His aim has been to stop the president winning the majority he needs across France’s 577 constituencies.

On top of lowering the retirement age, Nupes vows to freeze prices on 100 essentials and create a million jobs.

Macron had spent the intervening weeks since he won a second term in building a new government under Elisabeth Borne, as French workers and their trade unions grapple with fast rising inflation and a cost of living crisis that threatens millions of households with a poverty existence.

Yesterday Borne, Macron’s Prime Minister, said the government had one week to convince voters and win a majority! Pointing to Russia’s military operation in Ukraine, she said: ‘We cannot risk instability’. France’s values were at risk, she said, claiming: ‘We alone have a project of coherence and responsibility.’ Borne is one of 15 ministers who have to win their seats in the second round to stay in government. Each constituency is an individual local race.

Amélie de Montchalin, the minister in charge of green transition, faces a battle to survive as an MP, as does Europe Minister Clement Beaune. Former Macron education minister Jean-Michel Blanquer was an early casualty, losing out in the Loiret area south of Paris.

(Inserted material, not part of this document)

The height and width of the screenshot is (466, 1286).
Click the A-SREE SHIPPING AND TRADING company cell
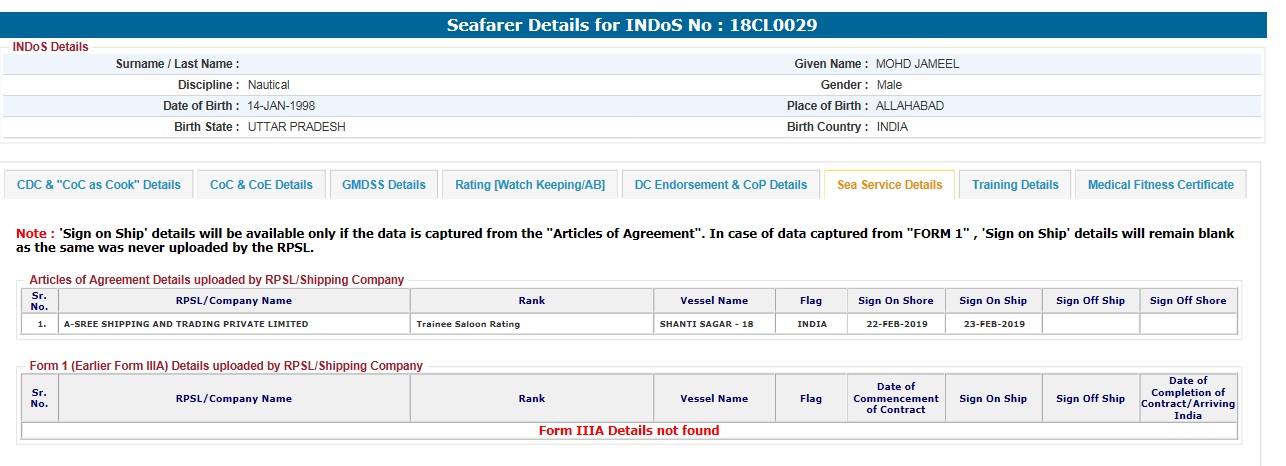click(x=186, y=324)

One of Melenchon’s closest colleagues, Manuel Bompard, was only denied outright victory in the first round in Marseille because of a low turnout. Green leader Julien Bayou also came close to winning through in the first round.

Far-right Marine Le Pen, who was runner-up in the presidential elections, did very badly in the first round. Her National Rally won 18.68% of the vote with a projected 15-30 seats. Another far-right leader, Éric Zemmour, was knocked out of the election in the first round.

The reality is that the determination of the Western powers to fight Russia in the Ukraine by arming and supplying the right wing Ukrainian regime, has sharpened the class struggle throughout Europe, where the working class has had to pay the bill for the crisis with huge rises in the cost of living as the granary of the world has ceased to export wheat, and with massive increases in the price of oil.

In France, the only candidate looking forward to the second round of the elections is Melenchon, while Macron feels that he may lose his majority, plunging France into a huge crisis where the working class will suddenly be posed with taking the power.

Meanwhile in the UK, mass strikes against the huge increases in the cost of living will culminate in a march, called by the TUC, of hundreds of thousands of workers in London on June 18th, followed by a national rail strike.

The reality is that the workers of Europe are being driven by the vast increases in the cost of living into carrying out socialist revolutions. Now is the time to build sections of the International Committee of the Fourth International throughout Europe to lead the European socialist revolution to its victory.